The Bible does not exist by itself. Even Protestants who deny Holy Tradition read the Bible through ‘tradition’. There are distinctly Lutheran and Calvinist ways of reading the Bible. This is sneaking the tradition in by the back door, so to speak. However here we truly have the tradition of men as opposed to Holy Tradition. Or to put it another way, the Bible is the most important part of Holy Tradition, but the Bible never remains alone,
it is always read through the lens of Tradition. So Holy Tradition is the sum total of Christian belief and practice handed over from one generation of Christians to another.
However, it must be said that no every practice in the church forms part of Holy Tradition in the strict sense. Sometimes theologians distinguish between Tradition with a capital “T” and tradition with a lower case “t”.
For example, the doctrine of the Trinity and the Incarnation, the very heart of Tradition. On the other hand, we have smaller traditions. For example, in the marriage ceremony the Russian Orthodox tradition is to use actual metal crowns held over the heads of the bride and groom. However, in the Greek tradition the bride and groom have crowns of flowers place on their heads. This is an example of a small “t” tradition.
There is nothing wrong with the lesser traditions of the church but we should see things for what they are.
In addition to traditions with a big “T” and a small “t” there are false traditions which sometimes exist in the church. For example, many people believe they should receive Holy Communion, perhaps only once or twice a year. This is a pseudo-tradition, which contradicts the nature of Holy Communion.

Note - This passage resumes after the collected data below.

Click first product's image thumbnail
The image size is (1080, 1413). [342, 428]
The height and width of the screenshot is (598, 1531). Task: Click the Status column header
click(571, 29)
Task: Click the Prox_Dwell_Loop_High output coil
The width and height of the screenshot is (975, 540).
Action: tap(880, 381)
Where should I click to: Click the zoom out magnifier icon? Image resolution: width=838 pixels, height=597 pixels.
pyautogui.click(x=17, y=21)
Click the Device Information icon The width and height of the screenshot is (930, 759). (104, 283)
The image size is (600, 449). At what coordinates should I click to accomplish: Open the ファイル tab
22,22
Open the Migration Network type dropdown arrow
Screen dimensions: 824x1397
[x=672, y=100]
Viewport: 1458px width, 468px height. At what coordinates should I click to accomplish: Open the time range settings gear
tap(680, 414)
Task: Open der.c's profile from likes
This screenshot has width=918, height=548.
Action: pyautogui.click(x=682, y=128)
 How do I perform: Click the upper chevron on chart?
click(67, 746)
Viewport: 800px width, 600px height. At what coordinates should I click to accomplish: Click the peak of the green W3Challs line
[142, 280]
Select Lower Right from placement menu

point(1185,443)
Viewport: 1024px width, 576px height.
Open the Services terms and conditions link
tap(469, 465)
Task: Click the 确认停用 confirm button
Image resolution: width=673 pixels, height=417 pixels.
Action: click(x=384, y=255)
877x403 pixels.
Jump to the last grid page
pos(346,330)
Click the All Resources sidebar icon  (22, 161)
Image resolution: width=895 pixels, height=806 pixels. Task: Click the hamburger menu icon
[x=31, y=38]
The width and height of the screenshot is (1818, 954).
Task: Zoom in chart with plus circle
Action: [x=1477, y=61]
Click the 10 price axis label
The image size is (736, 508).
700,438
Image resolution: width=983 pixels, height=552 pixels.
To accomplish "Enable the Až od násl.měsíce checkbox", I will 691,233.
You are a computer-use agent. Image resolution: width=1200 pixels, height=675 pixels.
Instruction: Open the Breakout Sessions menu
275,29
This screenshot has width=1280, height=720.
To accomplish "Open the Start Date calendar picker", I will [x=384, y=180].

Finally, Holy Tradition is not some static body of faith and practice handed over by rote. Tradition has to be received by every generation of Christian. Tradition can develop and grow without forgetting what is gone before. Tradition will continue to grow. For example, the Fathers of the Church are not exclusively men of the past. In the 20th century we had St. Siloam the Athonite and his disciples, Archimandrite Sophrony, who transmitted what they had received while at the same time adding their own insights. The age of the Fathers is never over, not is tradition merely a relic of the past.